La famille de John William Ntwali a été informée de son décès le 19 janvier dernier, quand la police lui a demandé d’identifier son corps à la morgue d’un hôpital de Kigali.
« Je m’y suis rendue avec le frère de mon mari, Ntwali. On l’a identifié, mais il n’avait pas de signe d’un accident grave. C’est une mort suspecte. Et puis, je l’avais manqué une journée avant. J’étais trop inquiète », a indiqué son épouse dans la fraicheur des faits.
« II n’avait pas de signe d’un accident grave. C’est une mort suspecte »
La police a déclaré à la presse, via le journal étatique « New Times », que ce journaliste, très critique pour le régime en place « est mort dans un accident de roulage, tard dans la nuit du 18 janvier 2023, à 02h50, à la suite d’un excès de vitesse. »

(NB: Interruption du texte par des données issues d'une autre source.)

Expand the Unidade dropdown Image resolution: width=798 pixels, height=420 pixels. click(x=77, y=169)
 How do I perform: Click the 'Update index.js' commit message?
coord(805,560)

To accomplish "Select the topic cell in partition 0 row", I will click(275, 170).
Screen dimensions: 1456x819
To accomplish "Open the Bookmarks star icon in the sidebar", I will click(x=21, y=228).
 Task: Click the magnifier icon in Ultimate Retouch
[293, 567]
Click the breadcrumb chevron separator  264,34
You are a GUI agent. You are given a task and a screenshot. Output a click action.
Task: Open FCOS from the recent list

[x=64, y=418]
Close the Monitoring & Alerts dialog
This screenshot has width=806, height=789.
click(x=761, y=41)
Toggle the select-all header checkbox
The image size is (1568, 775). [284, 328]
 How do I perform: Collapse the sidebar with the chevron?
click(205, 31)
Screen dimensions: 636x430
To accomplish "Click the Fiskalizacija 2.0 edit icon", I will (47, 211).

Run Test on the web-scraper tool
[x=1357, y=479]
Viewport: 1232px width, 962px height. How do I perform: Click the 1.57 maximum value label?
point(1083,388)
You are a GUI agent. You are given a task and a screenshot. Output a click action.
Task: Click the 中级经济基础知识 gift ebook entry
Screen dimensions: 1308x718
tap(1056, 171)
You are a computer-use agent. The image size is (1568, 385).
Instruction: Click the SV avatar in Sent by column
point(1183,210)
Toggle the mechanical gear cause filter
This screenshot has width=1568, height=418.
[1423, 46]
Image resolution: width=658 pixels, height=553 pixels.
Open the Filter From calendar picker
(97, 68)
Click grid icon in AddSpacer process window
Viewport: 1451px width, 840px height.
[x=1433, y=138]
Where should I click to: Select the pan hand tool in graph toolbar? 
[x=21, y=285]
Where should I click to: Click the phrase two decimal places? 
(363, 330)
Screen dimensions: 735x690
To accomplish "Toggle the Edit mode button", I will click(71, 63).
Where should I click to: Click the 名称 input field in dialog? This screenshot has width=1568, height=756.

« Ntwali était sur une moto et n’avait aucune pièce d’identité sur lui. Son corps a été transporté à la morgue de l’hôpital de Kacyiru (Kigali) en attendant son identification », a ajouté le porte-parole du département de la sécurité routière à la police rwandaise.
La thèse de l’ « accident » passe mal
Plus de 100 organisations de défense des droits humains ainsi que des associations et groupes de pression sur la liberté de la presse s’inquiètent que deux semaines après l’accident présumé, les autorités rwandaises n’ont toujours pas fait « d’enquête indépendante. »
« Les autorités rwandaises n’ont toujours pas fourni de rapport de police, précisé le lieu exact de l’accident présumé, montré des preuves photographiques ou vidéos, ou fourni d’informations détaillées sur les autres personnes qui auraient été impliquées dans cet accident », déclarent plus de 90 organisations internationales de la société civile et de journalistes.
Parmi les signataires de cette pétition, il y a l’Observatoire des Droits de l’Homme au Rwanda, Rwanda Accountability Initiative, la Fédération Internationale des Droits Humains (FIDH), Amnesty International, Center for Strategic Litigation de la Tanzanie, la Coalition Ethiopienne des femmes avocates, Human Rights Watch (HRW), Association for Human Rights in Ethiopia, Egyptian Initiative for Personal Rights, Tanzania Human Rights Defenders Coalition et bien d’autres.
On peut aussi citer des associations et ligues des journalistes comme Reporters sans Frontières, Committee to Protect Journalists, National Association of Black Journalists (USA), Federation of African Journalists, The African Editors Forum, des coalitions de journalistes en Ouganda, en Somalie, au Kenya, en Tanzanie, en Côte d’Ivoire, au Ghana, au Sénégal, au Togo, en Ethiopie, au Nigeria, en Angola, au Sudan, au Botswana, au Gabon et ailleurs.
Une vie de menaces
Ntwali était régulièrement menacé. Il avait été détenu à plusieurs reprises au cours de sa carrière, parfois pour quelques heures, parfois plusieurs semaines. Il s’en était déjà remis entre les mains de Human Rights Watch.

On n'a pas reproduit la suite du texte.